A $240 million sole-source contract to a small business in Littleton, Colorado — no competition, no justification-and-approval memo, no incumbent defense prime in sight. That's what Sherpa 6 just pulled off with the Army's chemical and biological detection program, and the mechanism that made it possible deserves more attention than the dollar figure.
SBIR Phase III isn't a procurement shortcut — it's a statutory right. Under 15 U.S.C. § 638, agencies that funded a company through Phase I and Phase II R&D can follow that investment directly into a production contract without re-competing the technology. The logic is sound: the government already paid for the research; re-opening competition invites firms that bore none of the R&D risk to undercut the innovator on price using government-funded IP as their baseline. So the Army awarded Sherpa 6 a five-year, $239.6 million firm-fixed-price contract through June 2031, with only one offer received and no FAR Part 6 exception required.
The Real Story Is What This Signals to Startups
The defense tech funding wave is real — Alumni Ventures, a16z, and Lockheed Martin Ventures are all deploying aggressively, and the IPO window cracked open this month when Applied Aerospace & Defense raised $650 million at $20 per share.
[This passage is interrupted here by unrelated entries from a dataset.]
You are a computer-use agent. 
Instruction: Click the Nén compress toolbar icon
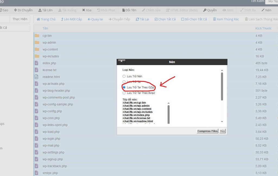click(x=263, y=10)
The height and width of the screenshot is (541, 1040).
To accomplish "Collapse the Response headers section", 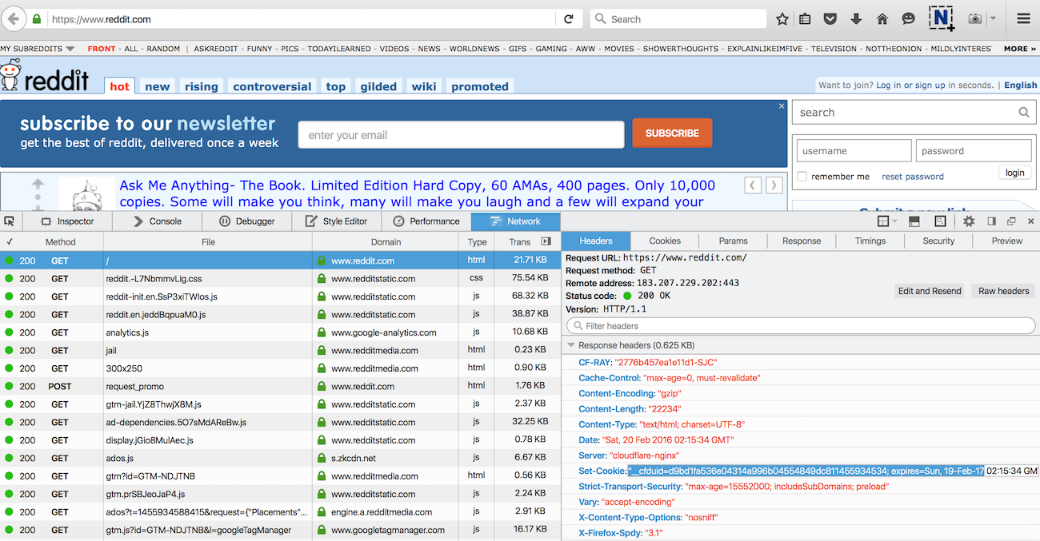I will click(571, 345).
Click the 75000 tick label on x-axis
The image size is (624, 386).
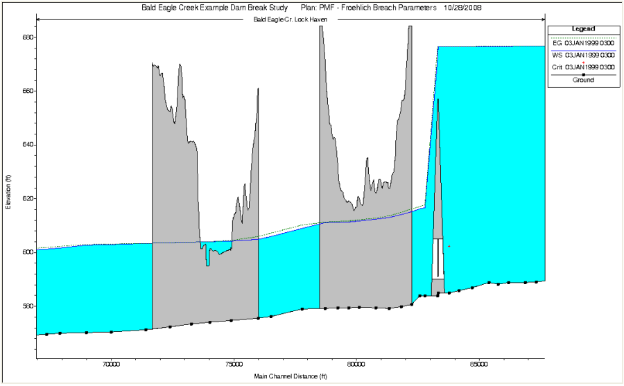tap(234, 364)
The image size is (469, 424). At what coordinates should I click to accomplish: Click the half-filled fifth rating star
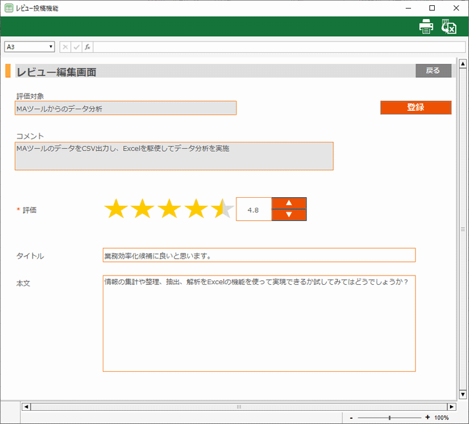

But capital availability isn't the bottleneck for most startups — the Valley of Death between prototype contract and production deal is. Ross Fubini, who wrote Anduril's first check and now runs XYZ Venture Capital, has argued that most of the new wave of defense startups will get lost there regardless of how much money is chasing them.
SBIR Phase III is one of the cleaner paths through that valley. It rewards companies that do the unsexy early work — Phase I feasibility, Phase II prototyping — by giving them a statutory on-ramp to production contracts that legacy primes can't easily contest. Hermeus used a similar DIU contract structure to grow its Quarterhorse program to a $219 million ceiling. The pattern is consistent: early government R&D investment, followed by a sole-source follow-on that converts technical credibility into locked revenue.
For investors evaluating defense startups right now, the question isn't just whether a company has a compelling technology — it's whether they're building the Phase I/II track record that makes Phase III possible. That's a longer game than most venture timelines prefer. But it's also one of the few paths in Pentagon procurement where a small business can reach nine-figure contracts without going through a prime.